SELECTED EXTRACT:
Part 5 in our series on the “Hail Mary”.
This week’s meditation on the Hail Mary is about vocation. Mary is not generically blessed: she is blessed among women.
St. Elizabeth’s words pair this statement with a description of Jesus as “the fruit of your womb.” In English (though not Greek or Latin) you could think of the word woman as coming from “womb” (like a man, but with a womb!), and the womb is the most womanly part of woman.
In fact, this pair spells out what we saw in the first pair. Mary is full of grace because the Lord is with her – but the Lord is with her as fruit of her womb, and she is with him, and full of grace, precisely as woman. Mary makes it so concrete: she lives in union with Jesus not through abstraction, but through her vocation as his mother. She carries him, births him, nurses him, cooks and cleans and mothers for him, bosses him around at Cana, and experiences his ministry, his cross, his resurrection, and his ascension – and even Pentecost, and her own arrival in heaven – precisely as his mother. Her vocation colors everything about her relation to him.

DATASET ENTRIES:
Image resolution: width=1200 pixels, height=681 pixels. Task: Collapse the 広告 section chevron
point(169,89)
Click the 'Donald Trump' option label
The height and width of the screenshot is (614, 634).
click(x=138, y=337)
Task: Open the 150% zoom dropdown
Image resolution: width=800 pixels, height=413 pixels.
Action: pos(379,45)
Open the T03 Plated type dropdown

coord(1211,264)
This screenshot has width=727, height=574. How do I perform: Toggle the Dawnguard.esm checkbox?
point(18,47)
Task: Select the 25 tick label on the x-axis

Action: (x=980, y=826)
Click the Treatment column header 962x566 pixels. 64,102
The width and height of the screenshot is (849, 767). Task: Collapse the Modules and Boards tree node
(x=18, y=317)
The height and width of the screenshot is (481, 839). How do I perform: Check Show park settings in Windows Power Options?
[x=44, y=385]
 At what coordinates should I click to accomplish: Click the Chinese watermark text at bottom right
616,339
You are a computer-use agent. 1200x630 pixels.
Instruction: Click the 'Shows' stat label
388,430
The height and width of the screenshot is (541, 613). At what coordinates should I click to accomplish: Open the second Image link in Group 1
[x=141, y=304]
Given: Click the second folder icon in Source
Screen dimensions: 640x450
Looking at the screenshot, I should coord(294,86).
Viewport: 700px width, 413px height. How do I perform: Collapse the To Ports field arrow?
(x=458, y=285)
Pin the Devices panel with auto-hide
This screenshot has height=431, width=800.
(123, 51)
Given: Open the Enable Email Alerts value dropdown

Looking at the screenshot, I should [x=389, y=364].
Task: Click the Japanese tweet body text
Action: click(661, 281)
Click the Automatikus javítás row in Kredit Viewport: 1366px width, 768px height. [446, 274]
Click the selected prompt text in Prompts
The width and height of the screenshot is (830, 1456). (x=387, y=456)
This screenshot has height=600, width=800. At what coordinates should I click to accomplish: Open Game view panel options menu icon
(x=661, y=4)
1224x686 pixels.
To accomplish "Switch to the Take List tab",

YOUR ASSIGNMENT:
Continue the meditation on the Hail Mary, picking up after its last sentence.

TASK ANSWER:
It colors, too, her relation with her neighbor. Beautiful that the one who calls her “blessed among women” is her woman friend – and, indeed, her relative, descended from a common womb – Elizabeth. Together they are doing women’s work, preparing for their babies. She relates to Elizabeth not as an abstract individual, but as a woman – and, in addition to her gender, also in a family, in a place, in a historical period, in a language, etc. They are not abstractions, they are people, and it is there, in their human particularity, that God’s grace comes to meet them.
Nor does Mary’s femininity shut her off, as if “among women” means that she doesn’t get to be around men. Luke adds the nice little detail that she “entered Zechariah’s house, and greeted Elizabeth” (Luke 1:40): Zechariah is around too!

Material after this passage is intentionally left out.